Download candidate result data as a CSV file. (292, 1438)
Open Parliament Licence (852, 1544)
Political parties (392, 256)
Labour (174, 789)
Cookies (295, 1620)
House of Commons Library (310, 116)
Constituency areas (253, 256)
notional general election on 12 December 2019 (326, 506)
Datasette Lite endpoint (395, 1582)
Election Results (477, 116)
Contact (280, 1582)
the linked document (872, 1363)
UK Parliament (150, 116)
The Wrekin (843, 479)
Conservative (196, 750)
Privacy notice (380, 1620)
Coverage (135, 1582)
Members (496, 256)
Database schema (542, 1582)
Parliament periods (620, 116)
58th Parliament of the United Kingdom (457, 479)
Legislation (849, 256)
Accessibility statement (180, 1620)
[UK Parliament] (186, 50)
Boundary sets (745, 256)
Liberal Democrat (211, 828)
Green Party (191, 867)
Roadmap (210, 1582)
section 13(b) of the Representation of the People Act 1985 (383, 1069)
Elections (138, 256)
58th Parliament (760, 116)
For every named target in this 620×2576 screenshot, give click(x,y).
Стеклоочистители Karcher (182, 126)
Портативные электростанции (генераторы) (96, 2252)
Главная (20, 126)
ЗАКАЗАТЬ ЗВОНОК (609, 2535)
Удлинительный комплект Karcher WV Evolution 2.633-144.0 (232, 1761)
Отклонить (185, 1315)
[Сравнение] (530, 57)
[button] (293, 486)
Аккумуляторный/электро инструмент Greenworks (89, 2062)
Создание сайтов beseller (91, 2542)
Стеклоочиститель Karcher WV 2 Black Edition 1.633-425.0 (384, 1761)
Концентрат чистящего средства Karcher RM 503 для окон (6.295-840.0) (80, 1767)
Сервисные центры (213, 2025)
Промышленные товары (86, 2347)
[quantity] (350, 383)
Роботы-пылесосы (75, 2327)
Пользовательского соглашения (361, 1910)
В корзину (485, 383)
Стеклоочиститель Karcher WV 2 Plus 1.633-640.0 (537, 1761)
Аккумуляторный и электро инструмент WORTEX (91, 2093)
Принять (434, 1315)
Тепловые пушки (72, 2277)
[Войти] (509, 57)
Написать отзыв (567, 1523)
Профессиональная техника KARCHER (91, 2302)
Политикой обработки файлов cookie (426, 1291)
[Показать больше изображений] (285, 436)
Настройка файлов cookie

◇ ◇ ◇

→ Instructions for the task:
Render the entries above as a Markdown table with a Row column giving each line's number and a Line column holding the line itself. Leave out blank lines.

→ Response to the exercise:
| Row | Line |
|---|---|
| 1 | Download candidate result data as a CSV file. (292, 1438) |
| 2 | Open Parliament Licence (852, 1544) |
| 3 | Political parties (392, 256) |
| 4 | Labour (174, 789) |
| 5 | Cookies (295, 1620) |
| 6 | House of Commons Library (310, 116) |
| 7 | Constituency areas (253, 256) |
| 8 | notional general election on 12 December 2019 (326, 506) |
| 9 | Datasette Lite endpoint (395, 1582) |
| 10 | Election Results (477, 116) |
| 11 | Contact (280, 1582) |
| 12 | the linked document (872, 1363) |
| 13 | UK Parliament (150, 116) |
| 14 | The Wrekin (843, 479) |
| 15 | Conservative (196, 750) |
| 16 | Privacy notice (380, 1620) |
| 17 | Coverage (135, 1582) |
| 18 | Members (496, 256) |
| 19 | Database schema (542, 1582) |
| 20 | Parliament periods (620, 116) |
| 21 | 58th Parliament of the United Kingdom (457, 479) |
| 22 | Legislation (849, 256) |
| 23 | Accessibility statement (180, 1620) |
| 24 | [UK Parliament] (186, 50) |
| 25 | Boundary sets (745, 256) |
| 26 | Liberal Democrat (211, 828) |
| 27 | Green Party (191, 867) |
| 28 | Roadmap (210, 1582) |
| 29 | section 13(b) of the Representation of the People Act 1985 (383, 1069) |
| 30 | Elections (138, 256) |
| 31 | 58th Parliament (760, 116) |
| 32 | For every named target in this 620×2576 screenshot, give click(x,y). |
| 33 | Стеклоочистители Karcher (182, 126) |
| 34 | Портативные электростанции (генераторы) (96, 2252) |
| 35 | Главная (20, 126) |
| 36 | ЗАКАЗАТЬ ЗВОНОК (609, 2535) |
| 37 | Удлинительный комплект Karcher WV Evolution 2.633-144.0 (232, 1761) |
| 38 | Отклонить (185, 1315) |
| 39 | [Сравнение] (530, 57) |
| 40 | [button] (293, 486) |
| 41 | Аккумуляторный/электро инструмент Greenworks (89, 2062) |
| 42 | Создание сайтов beseller (91, 2542) |
| 43 | Стеклоочиститель Karcher WV 2 Black Edition 1.633-425.0 (384, 1761) |
| 44 | Концентрат чистящего средства Karcher RM 503 для окон (6.295-840.0) (80, 1767) |
| 45 | Сервисные центры (213, 2025) |
| 46 | Промышленные товары (86, 2347) |
| 47 | [quantity] (350, 383) |
| 48 | Роботы-пылесосы (75, 2327) |
| 49 | Пользовательского соглашения (361, 1910) |
| 50 | В корзину (485, 383) |
| 51 | Стеклоочиститель Karcher WV 2 Plus 1.633-640.0 (537, 1761) |
| 52 | Аккумуляторный и электро инструмент WORTEX (91, 2093) |
| 53 | Принять (434, 1315) |
| 54 | Тепловые пушки (72, 2277) |
| 55 | [Войти] (509, 57) |
| 56 | Написать отзыв (567, 1523) |
| 57 | Профессиональная техника KARCHER (91, 2302) |
| 58 | Политикой обработки файлов cookie (426, 1291) |
| 59 | [Показать больше изображений] (285, 436) |
| 60 | Настройка файлов cookie |